(Passage to read):
As the new name suggests, many other things related to agricultural life and history were part of the event. The Blekkenhorst families ran harvest demonstrations periodically throughout the two days. Barley was cut with a binder, stooked and threshed; the thresher was driven with a 1920s era tractor. The binder, tractor and threshing machine were all McCormick-Deering machines. The barley was also ground into flour suitable for animal feed. The dynamometer, although not directly related to harvesting, was popular among many tractor owners who seized the opportunity to check their horsepower.
Tractor rodeo was back and provided good fun for participants and spectators on Friday evening, Saturday morning and later on Saturday afternoon. Wagon backing, the Kerchner string game, the tandem lift & carry and several more contests tested the operator’s speed and driving skill. Drivers were good sports throughout and even supported the egg and spoon race. When the fun ended, Jason Blekkenhorst won the rodeo trophy.

(Information supplied):

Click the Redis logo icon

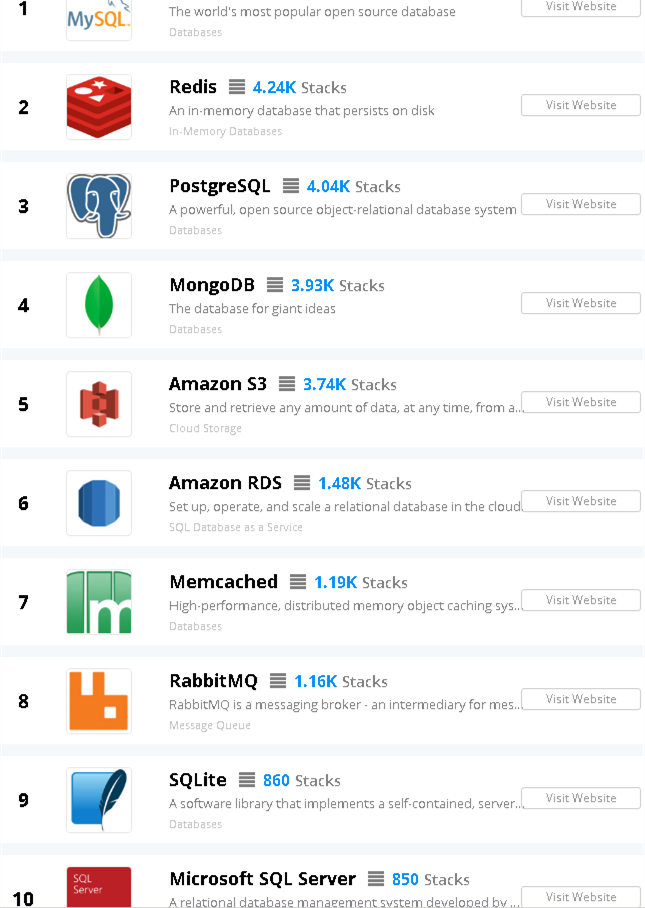point(98,105)
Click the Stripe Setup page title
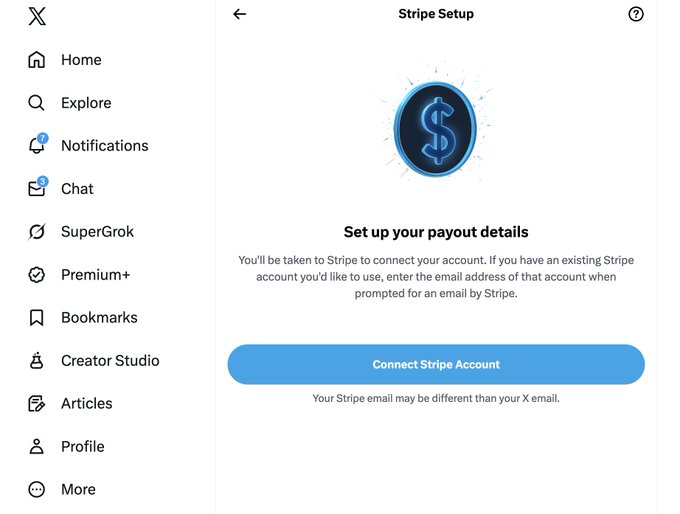This screenshot has width=680, height=514. [x=436, y=14]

(Directive 1):
Decide whether each statement agrees with the passage on the harvest demonstrations and tractor rodeo. Answer yes or no for each and quote the words that settle it.
(a) A 1920s era tractor powered the thresher.
(b) The barley was ground into flour for people to eat.
(c) The tractor rodeo was held only on Saturday.
(Directive 2): Name every machine that the passage on the harvest demonstrations and tractor rodeo identifies as a McCormick-Deering machine.
(Directive 3): Carry on the passage on the harvest demonstrations and tractor rodeo from its last sentence.

(Response 1):
(a) Yes: "the thresher was driven with a 1920s era tractor"
(b) No: "ground into flour suitable for animal feed"
(c) No: "on Friday evening, Saturday morning and later on Saturday afternoon"

(Response 2): The binder, the tractor and the threshing machine.

(Response 3):
The antique tractors were the biggest showing and variety in recent memory; the tractor parade on Saturday afternoon was a big one with almost 50 tractors entered. Best original was John Hanna’s 1963 John Deere 5010 and the oldest running tractor was Hemke Vanderzwaag’s 1920 Fordson.
Hemke Vanderzwaag drove the oldest running tractor, a 1920 Fordson.
Around the grounds, Thunder Bay Cattlemen’s Association, Kakabeka Tired Iron Club, Founders’ Museum and antique car clubs had well attended displays and demonstrations. As usual, when the weather is good, the BMO volunteers were busy at the gate processing over 500 spectators on Saturday.
The support of more than 80 local businesses, led by Thunder Bay Co-operative Farm Supplies and Bank of Montreal, made the match possible.